__Source document__
'''
Twists and turns in the art sector. Like taking a panoramic photo – you expect it to go from A to B, left to right, past to present, present to future. Sometimes life is like that, which provides a sense of stability, calm and knowingness. Then something happens unexpectedly. And things cannot be seen in the same way ever again. You may find it frightening, disturbing – or exciting and exhilarating. What is a sure thing is that old adage, “the only thing that’s constant in life is that it changes all the time” (Oscar Wilde I believe).
In the UK we use metaphors to describe how that feels, such as “it turned my world upside down”. As in this photo I took this morning, which inspired this post. Several thoughts and actions were processed in the action of taking the photo:
- Thought: wonderful morning, I’ll take a photo
- Thought: a panoramic would capture it but I have done that so many times before it’s getting boring
- Reflection: I did explore corrupting the iPhone camera a while ago, forcing it into doing something unexpected. Could do that
- Thought: today is Monday, the day I have decided to spend on reflective thinking, therefore I must act on that thought, because thinking is only useful if I act upon it
- Action: begin taking photo, get half way along the chosen ‘scene’ then flip, make it go the other way and retrace it’s steps
- Outcome: the river is rotated visually, turns back on itself AND appears as a mirror, albeit a flipped mirror
- Thought: that’s what I need to do today – stand back, look at the view, flip it around, rethink it, reconstruct it in different ways, shift my thinking and see things anew
- Action: share the photo on Facebook, because it is important to me and may be useful to others
- Reflection: the twisted panoramic is how my work is – moving in one direction then reflecting back then moving forward again.
- Life is like that too.
For a long time I sought a method of looking at something in a new way. Artists turn paintings upside down, or look at them in a mirror. Writers stash writing away then surprise themselves one day by reading it anew. Seeing ourselves in a mirror has the same effect. Selfies have hit the news this week – interesting – at a time when the whole country is attempting to reconstruct and reinvent itself. As the social infrastructure is slashed and burnt, we return to what we know best, ourselves and the places we relate to. The cancer awareness campaign, started not by the charity but by the public, has raised over £2 million pounds for cancer research.
Twists and turns are helpful. They keep the water flowing, stop it from becoming stagnant. They generate energy and momentum.
So is calm, when you can see yourself as in a mirror – reflection is imperative.
So now I’m off to do that myself – sunny days are always a good time to think. Intrigued to see what I find.
'''
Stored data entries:
'''
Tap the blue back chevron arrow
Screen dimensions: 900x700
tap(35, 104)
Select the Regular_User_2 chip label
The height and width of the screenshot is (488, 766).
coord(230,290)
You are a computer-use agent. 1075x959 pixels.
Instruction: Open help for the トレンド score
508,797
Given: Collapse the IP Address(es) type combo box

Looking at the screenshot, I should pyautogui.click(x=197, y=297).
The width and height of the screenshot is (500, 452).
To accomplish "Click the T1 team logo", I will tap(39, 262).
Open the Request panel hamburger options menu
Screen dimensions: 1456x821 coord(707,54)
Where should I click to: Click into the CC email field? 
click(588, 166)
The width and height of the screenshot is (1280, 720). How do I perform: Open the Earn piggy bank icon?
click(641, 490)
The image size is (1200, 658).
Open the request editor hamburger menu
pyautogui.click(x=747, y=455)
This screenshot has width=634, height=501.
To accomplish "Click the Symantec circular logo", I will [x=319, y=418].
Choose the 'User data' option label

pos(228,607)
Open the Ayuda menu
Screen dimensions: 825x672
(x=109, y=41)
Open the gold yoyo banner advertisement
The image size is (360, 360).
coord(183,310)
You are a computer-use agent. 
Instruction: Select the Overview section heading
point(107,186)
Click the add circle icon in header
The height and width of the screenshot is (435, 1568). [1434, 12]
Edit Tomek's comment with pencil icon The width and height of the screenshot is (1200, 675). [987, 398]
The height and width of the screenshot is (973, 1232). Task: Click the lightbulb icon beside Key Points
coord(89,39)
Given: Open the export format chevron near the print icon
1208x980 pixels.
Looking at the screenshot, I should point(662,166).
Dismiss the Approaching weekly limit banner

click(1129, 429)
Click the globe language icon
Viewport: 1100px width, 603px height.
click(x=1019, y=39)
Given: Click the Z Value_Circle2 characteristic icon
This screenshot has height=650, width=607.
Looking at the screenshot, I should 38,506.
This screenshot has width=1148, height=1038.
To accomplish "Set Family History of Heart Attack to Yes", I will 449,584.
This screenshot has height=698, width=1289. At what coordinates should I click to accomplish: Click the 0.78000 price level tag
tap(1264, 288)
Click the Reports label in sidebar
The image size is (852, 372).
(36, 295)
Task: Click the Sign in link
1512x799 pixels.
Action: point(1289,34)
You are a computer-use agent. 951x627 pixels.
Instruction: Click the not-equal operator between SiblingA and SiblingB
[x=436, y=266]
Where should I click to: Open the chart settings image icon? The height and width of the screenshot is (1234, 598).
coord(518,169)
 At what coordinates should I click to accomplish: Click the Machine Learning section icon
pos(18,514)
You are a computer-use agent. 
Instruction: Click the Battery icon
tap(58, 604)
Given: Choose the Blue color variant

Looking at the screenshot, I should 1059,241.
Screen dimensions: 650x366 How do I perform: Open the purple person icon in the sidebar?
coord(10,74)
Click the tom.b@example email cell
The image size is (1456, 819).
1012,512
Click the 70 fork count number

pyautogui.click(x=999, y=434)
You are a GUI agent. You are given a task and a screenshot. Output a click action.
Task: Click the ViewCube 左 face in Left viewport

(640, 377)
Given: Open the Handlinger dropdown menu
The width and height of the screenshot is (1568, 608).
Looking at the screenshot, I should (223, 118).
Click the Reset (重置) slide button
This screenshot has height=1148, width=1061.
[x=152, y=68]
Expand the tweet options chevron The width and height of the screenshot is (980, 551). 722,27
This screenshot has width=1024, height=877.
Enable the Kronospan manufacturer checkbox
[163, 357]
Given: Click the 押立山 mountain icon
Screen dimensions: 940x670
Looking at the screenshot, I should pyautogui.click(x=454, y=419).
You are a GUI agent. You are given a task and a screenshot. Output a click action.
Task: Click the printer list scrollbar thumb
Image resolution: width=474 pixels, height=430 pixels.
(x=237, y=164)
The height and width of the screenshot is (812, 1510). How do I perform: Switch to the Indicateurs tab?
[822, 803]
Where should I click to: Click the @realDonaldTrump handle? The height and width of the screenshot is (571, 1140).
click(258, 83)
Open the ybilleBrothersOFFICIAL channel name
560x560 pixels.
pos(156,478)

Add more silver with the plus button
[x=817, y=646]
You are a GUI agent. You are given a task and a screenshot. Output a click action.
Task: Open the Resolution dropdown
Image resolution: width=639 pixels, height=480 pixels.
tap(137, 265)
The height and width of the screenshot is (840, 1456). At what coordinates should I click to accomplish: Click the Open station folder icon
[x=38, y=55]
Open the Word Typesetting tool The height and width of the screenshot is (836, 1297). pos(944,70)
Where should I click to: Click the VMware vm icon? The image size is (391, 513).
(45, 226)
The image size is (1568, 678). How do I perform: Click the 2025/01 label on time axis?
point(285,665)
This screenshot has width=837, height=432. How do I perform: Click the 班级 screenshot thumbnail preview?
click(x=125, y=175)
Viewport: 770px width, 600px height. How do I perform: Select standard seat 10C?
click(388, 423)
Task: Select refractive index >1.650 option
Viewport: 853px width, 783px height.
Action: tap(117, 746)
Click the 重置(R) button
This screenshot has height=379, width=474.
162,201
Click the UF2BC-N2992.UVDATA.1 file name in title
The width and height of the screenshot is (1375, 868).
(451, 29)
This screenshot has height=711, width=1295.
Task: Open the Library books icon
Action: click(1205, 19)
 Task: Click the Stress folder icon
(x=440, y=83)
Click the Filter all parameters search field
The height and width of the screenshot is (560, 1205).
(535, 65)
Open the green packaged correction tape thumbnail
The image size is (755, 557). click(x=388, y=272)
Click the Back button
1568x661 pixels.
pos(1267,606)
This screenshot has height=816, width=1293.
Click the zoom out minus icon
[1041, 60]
'''
__Activity list__
(a) Which day does the post say was set aside for reflective thinking?
(b) Output the post's text beginning at the words "Twists and turns in" and ending after the words "Wilde I believe).".
(c) Does the post support each statement? (i) Artists turn paintings upside down or look at them in a mirror. (ii) The photo was shared on Instagram. (iii) Twists and turns cause water to become stagnant.
Rely only on the post when answering.

__Responses per task__
(a) Monday.

(b)
Twists and turns in the art sector. Like taking a panoramic photo – you expect it to go from A to B, left to right, past to present, present to future. Sometimes life is like that, which provides a sense of stability, calm and knowingness. Then something happens unexpectedly. And things cannot be seen in the same way ever again. You may find it frightening, disturbing – or exciting and exhilarating. What is a sure thing is that old adage, “the only thing that’s constant in life is that it changes all the time” (Oscar Wilde I believe).

(c)
(i) Yes: "Artists turn paintings upside down, or look at them in a mirror."
(ii) No: "share the photo on Facebook"
(iii) No: "They keep the water flowing, stop it from becoming stagnant."